Bonjour mon Toto adoré, bonjour mon cher bien-aimé. J’ai envoyé Claire au bois [1] avec la mère Lanvin qui s’est forcée pour venir, sachant que son mari ne s’y connaît pas du tout. Il est convenu que Claire restera jusqu’à lundi mais il faudra que nous la reconduisions nous-mêmes parce que Lanvin ne peut pas se dispenser d’aller à son imprimerie le matin et que la mère Lanvin est vraiment bien souffrante. Ainsi c’est convenu, mon cher bien-aimé, nous gardons Clarinette un jour de plus.
M. Pradier n’a pas encore donné l’argent mais il le promet toujours [2]. J’ai dit tout à l’heure à la mère Lanvin que je lui donnerais les reconnaissances et l’argent pour le 24 de ce mois à emporter, afin de leur épargner une course indispensable [3].
J’espère, mon adoré, que la presse Pfaffenhoffena passée [4] tu me donneras mes jours gras ? Les miens ont été si maigres tout ce temps-ci que j’ai besoin d’un fameux rabibochage pour ne pas jeter le manche après la cognéeb.
Je t’aime mon Toto adoré, je t’aime mon ravissant petit homme, c’est ce qui me fait trouverc le temps si long et si maussade quand tu n’es pas avec moi. Baise-moi mon pauvre amour, baise-moi mon cher bien-aimé, je te désire de toute mon âme mon cher cher bien-aimé.

Juliette

BnF, Mss, NAF 16344, f. 163-164
Transcription de Gwenaëlle Sifferlen assistée de Florence Naugrette

a) « Phaphenoffen ».
b) « coignée ».
c) « trouvé ».


20 février [1841], samedi soir, 6 h.

Mon bois est rentré, mon Toto, Mme Lanvin est partie et je ne vous ai pas encore vu de la journée. C’est bien long et bien triste. J’ai fait achetera 26 marcottins [5] ainsi que vous le désiriez l’autre fois et j’en ai eu tout, bois, fagots et commissionnaire pour 44 F. 15 sous. C’est bien cher, n’est-ce pas mon pauvre petit homme ? J’ai donné les 100 F. du Mont-de-Piété à Mme Lanvin [6], j’ai payé l’ouvrière [7] et la provision d’aujourd’hui et de demain mais j’ai été forcée de prendre 5 F. sur les 100 F. de réserve. Pour peu que tu laisses cet argent à la maison deux ou trois jours de plus, tu n’en retrouveras plus.
À propos, pendant que j’y pense, je te dirai que j’ai donné à la mère Lanvin les deux ravissants flacons chinois qui étaient sur ma toilette [8]. Tu dois te souvenir que c’est à ton instigation car il y a deux ans ou un an tu voulais absolument que je les lui donnasse et que j’ai courageusement RÉSISTÉ. Enfin tantôt, pour la récompenser d’être venue m’acheter mon bois, toute malade qu’elle était, je lui ai donné ces PHAMES flacons. Si j’ai mal fait c’est votre faute, ne vous en prenez qu’à vous. En attendant, je reste là à voir tourner mon ombre sur mes pieds [9] sans flacons, sans Toto et sans bonheur.

Juliette

BnF, Mss, NAF 16344, f. 165-166
Transcription de Gwenaëlle Sifferlen assistée de Florence Naugrette

a) « acheté ».

Notes

[1Il s’agit des commandes de bois à chauffer que Juliette passe tous les mois. Généralement, c’est Mme Lanvin qui s’en occupe.

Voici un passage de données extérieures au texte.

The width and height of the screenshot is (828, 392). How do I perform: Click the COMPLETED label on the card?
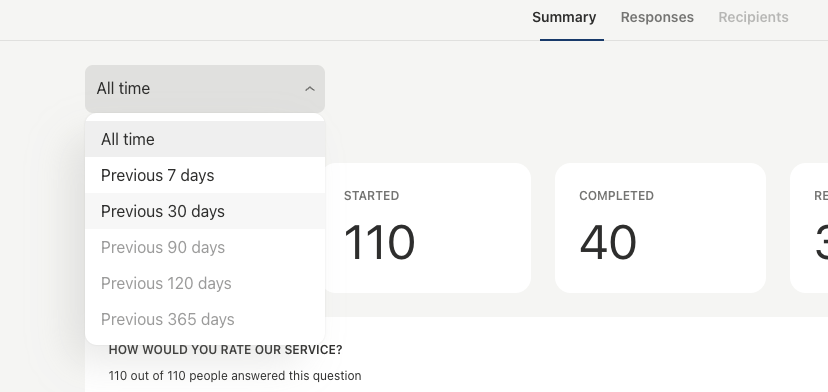[x=616, y=195]
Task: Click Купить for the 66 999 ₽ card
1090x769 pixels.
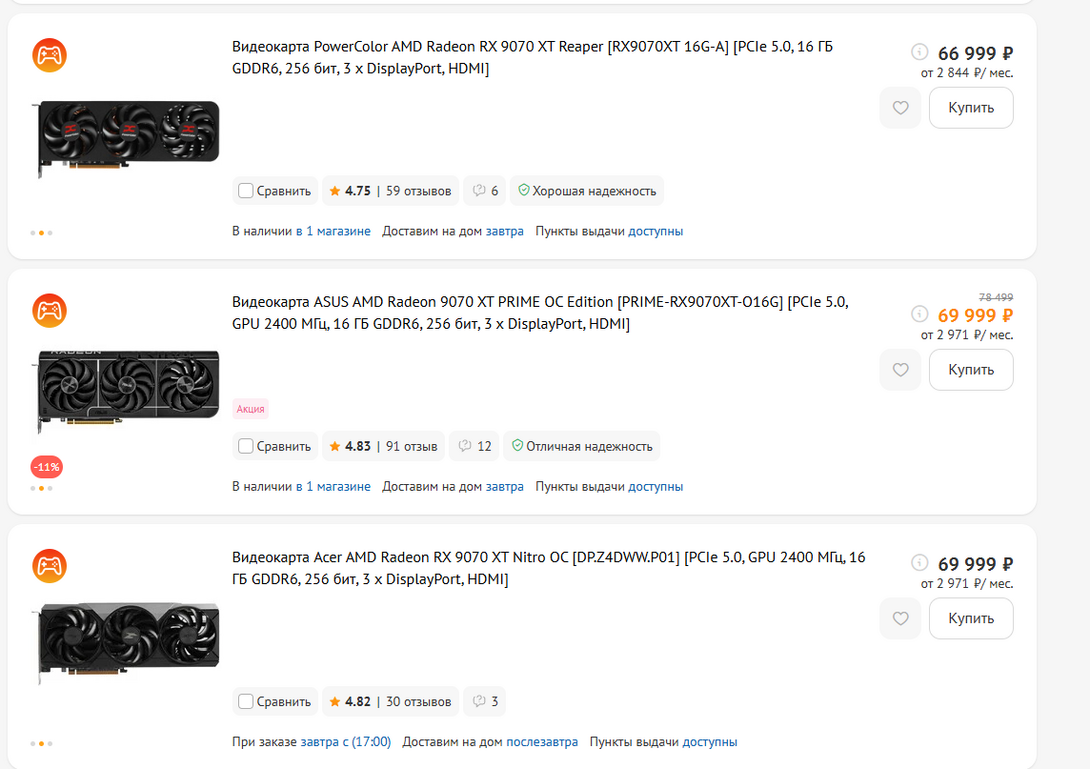Action: [x=971, y=108]
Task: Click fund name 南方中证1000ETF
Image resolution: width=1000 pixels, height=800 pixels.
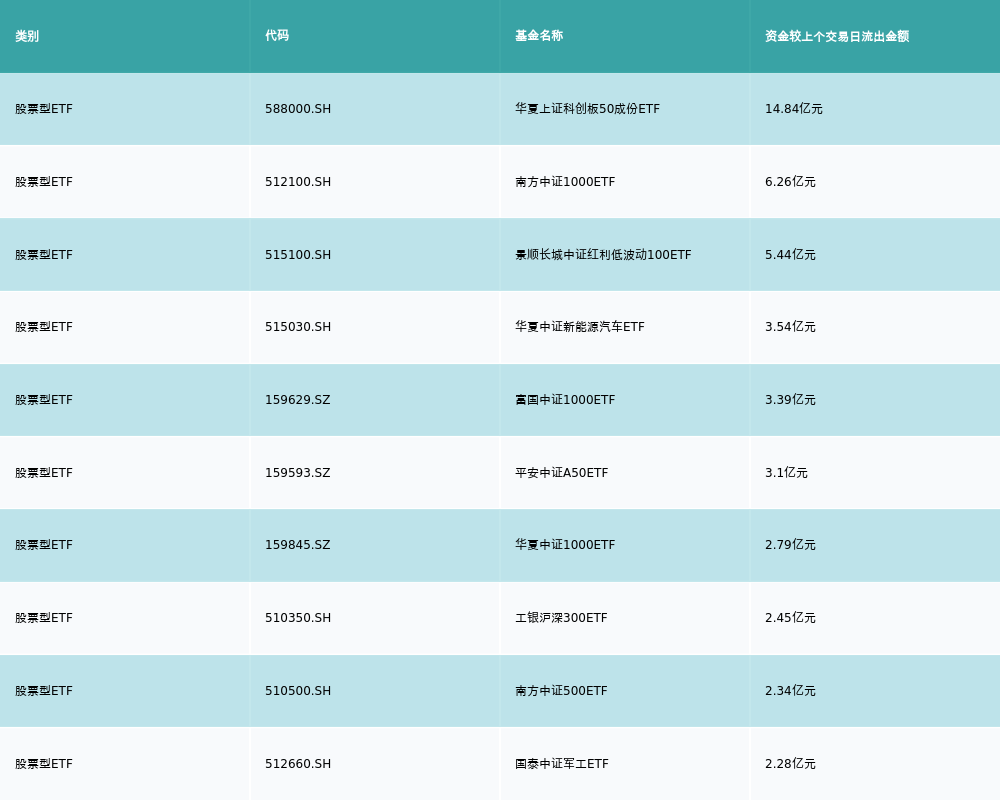Action: pos(565,182)
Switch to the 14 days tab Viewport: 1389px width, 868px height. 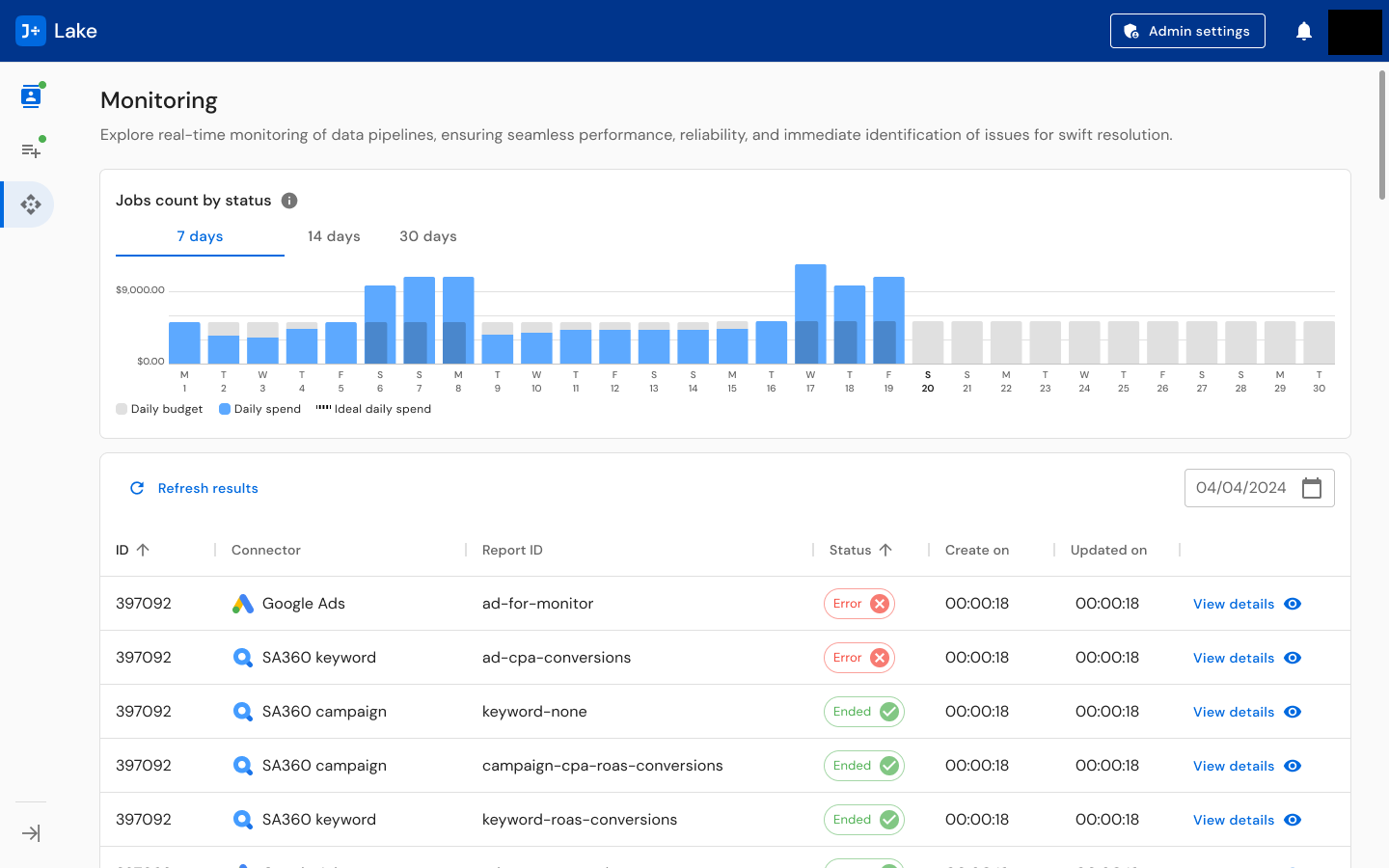[334, 236]
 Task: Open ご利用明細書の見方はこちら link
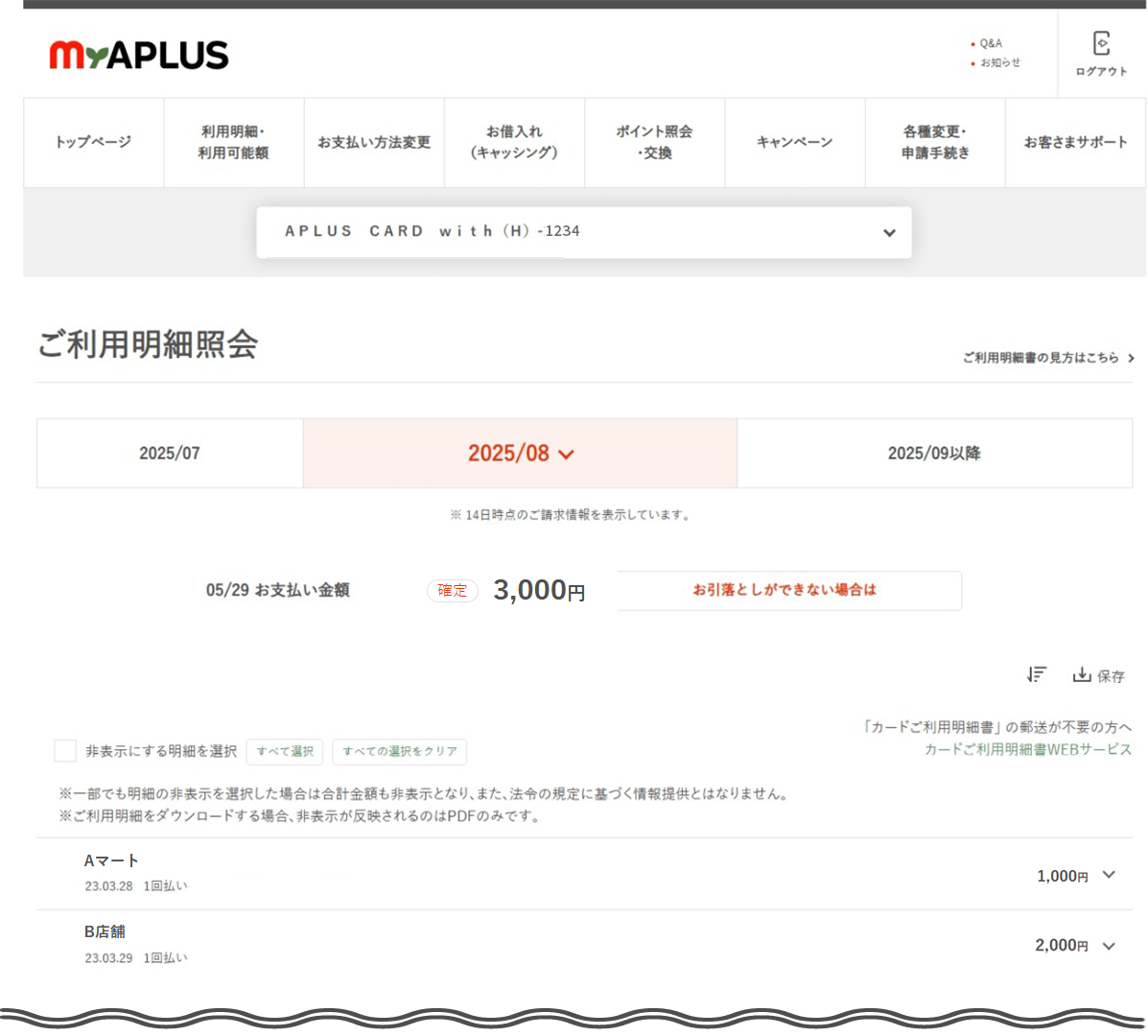tap(1047, 358)
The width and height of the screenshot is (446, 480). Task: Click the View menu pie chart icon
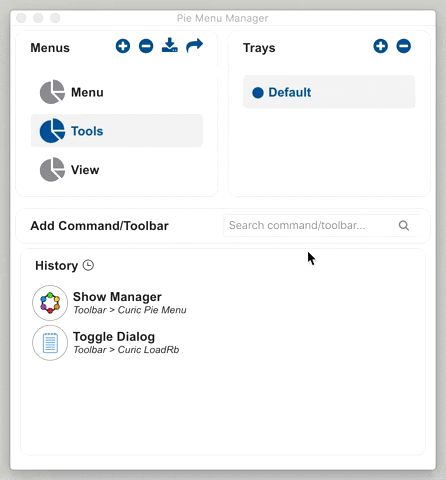coord(52,170)

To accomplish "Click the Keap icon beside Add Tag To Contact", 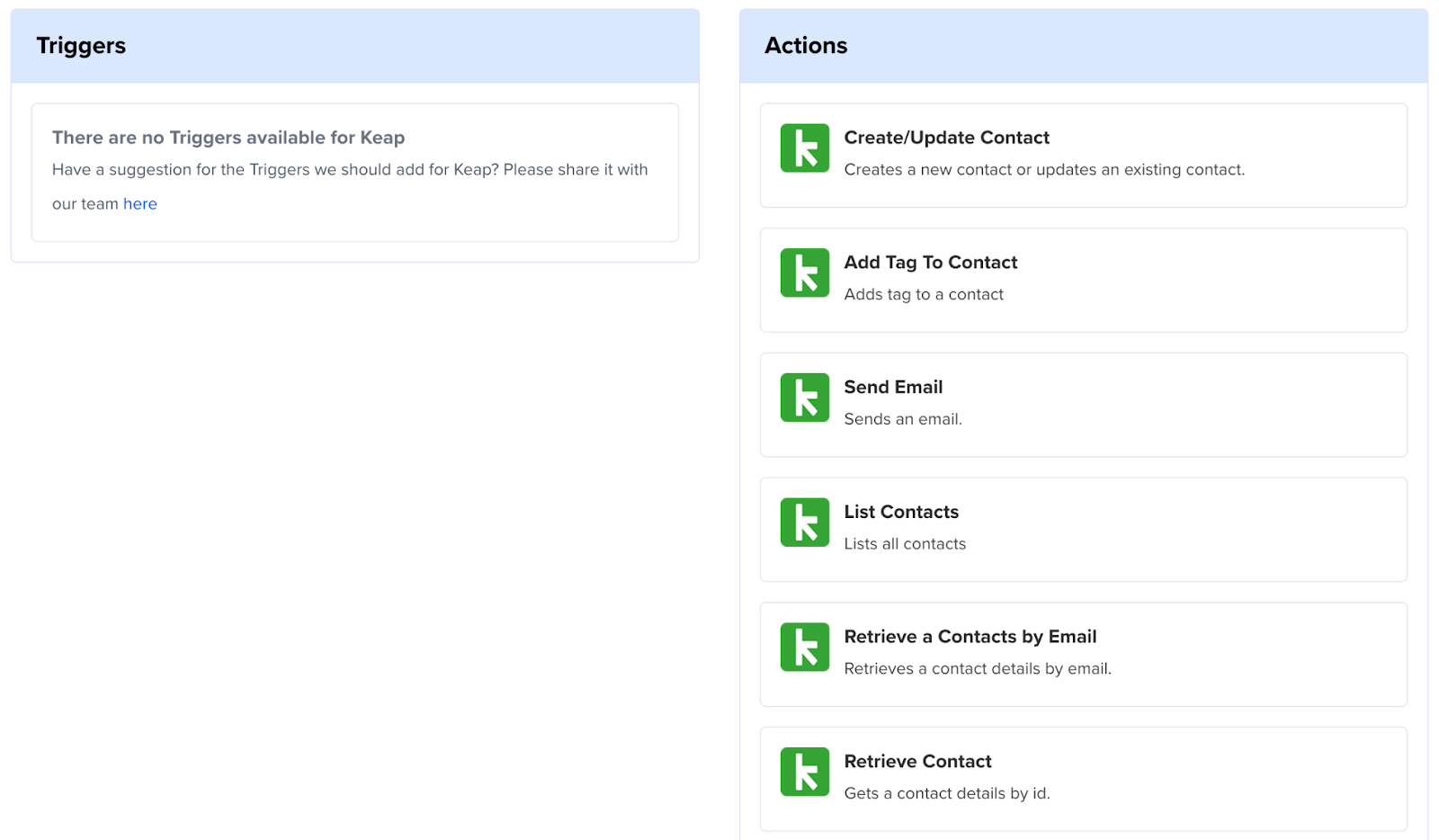I will (804, 273).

[2Le père de Claire, le sculpteur James Pradier, ne verse une pension à Juliette que de manière très irrégulière même si, à cette époque encore, il continue à voir sa fille, à lui écrire et à s’intéresser à elle.

[3Non seulement les Lanvin s’occupent d’accompagner Claire jusqu’à son établissement, mais ils apportent aussi les règlements de ses frais de pension à la place de Juliette qui ne peut, selon les termes de la sorte de « contrat » qui la lie à Victor Hugo depuis novembre 1839, s’y rendre elle-même.

[4Juliette fait-elle référence au voyage annuel qu’elle a effectué avec Victor Hugo, du 29 août 1840 au 2 novembre 1840, soit pendant deux mois, dans la région du Rhin ? Ont-ils alors visité la ville de Pfaffenhoffen ? Ou s’agit-il d’un article paru dans un journal de Pfaffenhoffen concernant le père de Hugo, Joseph Léopold Sigisbert Hugo, ce qui expliquerait son travail du jour précédent où elle devait recopier sa biographie ? En effet, le général est né à Nancy, qui n’est pas loin de Pfaffenhoffen.

[5Petit fagot. L’orthographe usuelle est « marcotin » mais il semblerait que la variante orthographique « marcottin » soit tolérée (Dictionnaire de l’Académie française).

[6Dans sa lettre du 25 février au soir, Juliette écrira : « La mère Lanvin est venue m’apporter les reconnaissances renouvelées, cela se montait à 92 F. 7 sous mais je lui ai laissé les 13 sous d’appoint pour son omnibus. »

[7Pauline.

[8Il s’agissait probablement d’un cadeau de Victor Hugo, qui a toujours manifesté un intérêt tout particulier pour la Chine. Il en parle dans ses œuvres et collectionne aussi chez lui de nombreux objets.

[9Citation du poème écrit pour Juliette par Victor Hugo, qu’elle reprend de temps à autre : « La pauvre fleur disait au papillon céleste […] : / Mais non, tu vas trop loin ! - Parmi des fleurs sans nombre / Vous fuyez, / Et moi je reste seule à voir tourner mon ombre / À mes pieds » (Les Chants du Crépuscule, XVII, 1835).